While the court of public opinion is a familiar hazard to most Western politicians, it is still a relative novelty in China and the new regulations suggest the confusion that recent events have sown in the party’s upper ranks. Traditionally, the PRC has pursued a dependable, albeit heavy-handed, strategy towards the foreign media: when they report inconvenient news their websites are simply shut down. In October, for example, China banned the New York Times’ English- and Chinese-language sites following an exposé about the business interests of the family of premier Wen Jiabao.  It has also delayed issuing a visa to the incoming New York Times China bureau chief since last March.

Its tactics may be debatable – undeterred by the Wen backlash, Bloomberg just produced an even more damning report on the  business dealings of the country’s ‘princelings’– but Beijing’s strategy has largely succeeded in keeping foreign criticism out of domestic hands.

Local grievances are more difficult to contain, however, and the senior ranks of the CCP are also aware that platforms which allow citizens to root out corruption by themselves can prove extremely useful to the government, providing that the habit of criticizing power doesn’t get taken too far. Uncertain as to his next steps in this brave new world, Liu Qibao, the recently appointed propaganda minister, seems to have chosen to err firmly on the side of caution and censorship. Given the rapid and ongoing growth of China’s online communities, it is likely to be a decision he will regret.

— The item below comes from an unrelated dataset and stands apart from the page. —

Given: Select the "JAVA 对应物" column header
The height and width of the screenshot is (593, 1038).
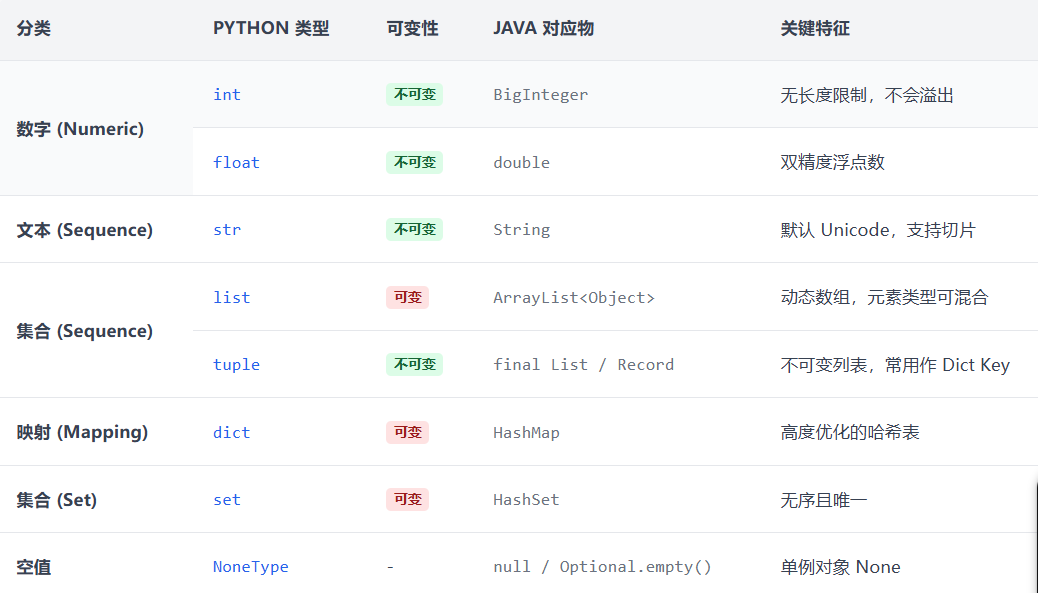Looking at the screenshot, I should [543, 29].
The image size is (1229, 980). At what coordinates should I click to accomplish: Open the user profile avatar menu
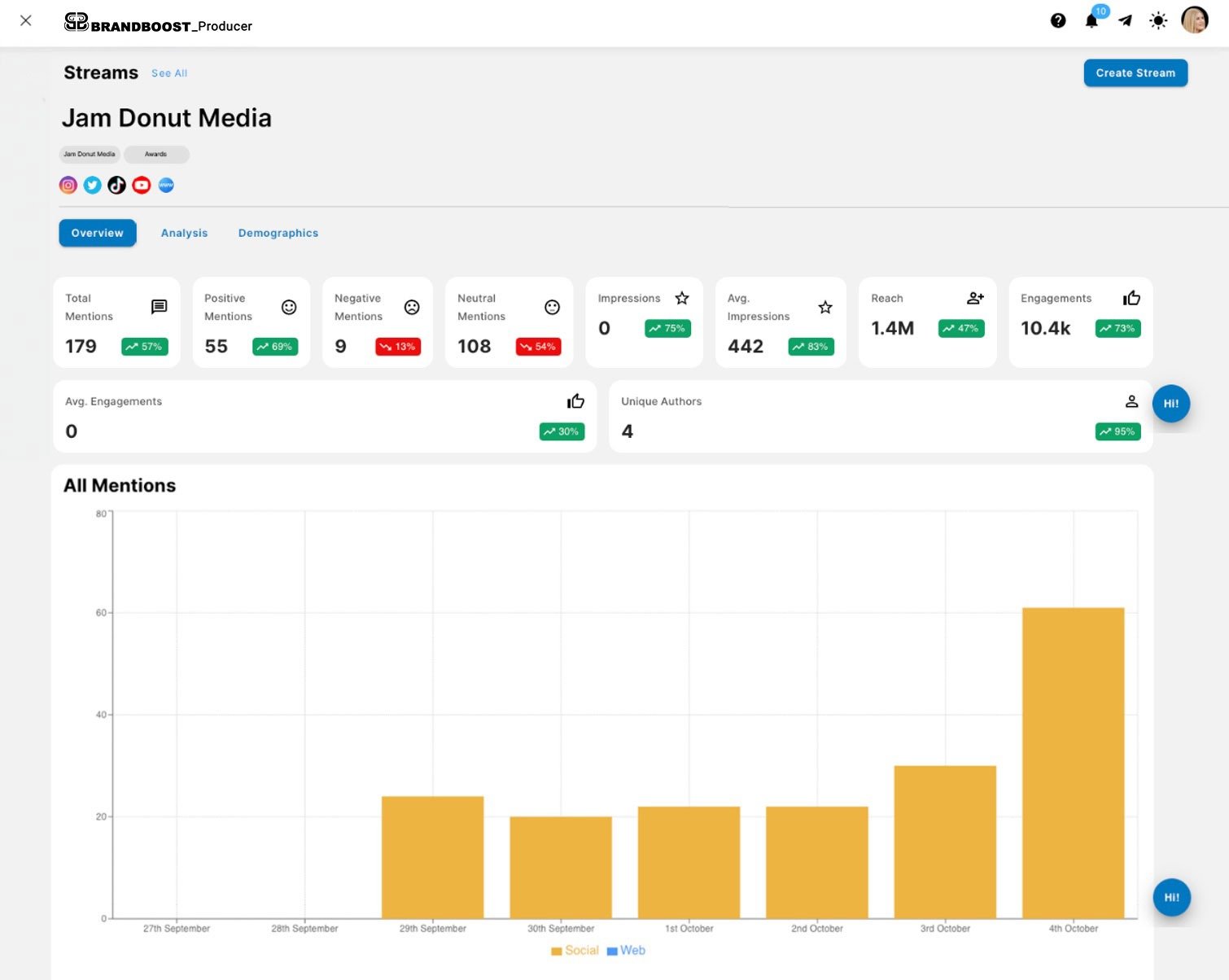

In France the rationale for censorship is more plausible. The tweets Minister Vallaud-Belkacem was responding to are unquestionably disturbing. Thousands of vicious jokes were circulated via the hashtags #simonfilsestgay (“if my son is gay”); #simafilleramèneunnoir (“if my daughter brings a black man home”);  #unbonjuif (“a good Jew”) and  #unjuifmort (“a dead Jew”). These are not trivial matters in a country that has passed laws to address its chronic problems with anti-Semitism, racism and xenophobia.

The minister’s request that Twitter “remove manifestly illegal tweets, or at least to make them inaccessible so that the harm they have already caused to gay people does not continue” is perfectly reasonable within the legal context of the EU – in which 11 countries have hate speech laws – but it does raise warning flags for those accustomed to the more thoroughgoing provisions of America’s First Amendment. Acknowledging those reservations but nevertheless endorsing Minister Vallaud-Belkacem, the New York based writer Jason Farago wrote in the Guardian that “Digital speech is new territory, and it calls for fresh thinking, not the mindless reapplication of centuries-out-of-date principles that equate a smartphone to a Gutenberg press.”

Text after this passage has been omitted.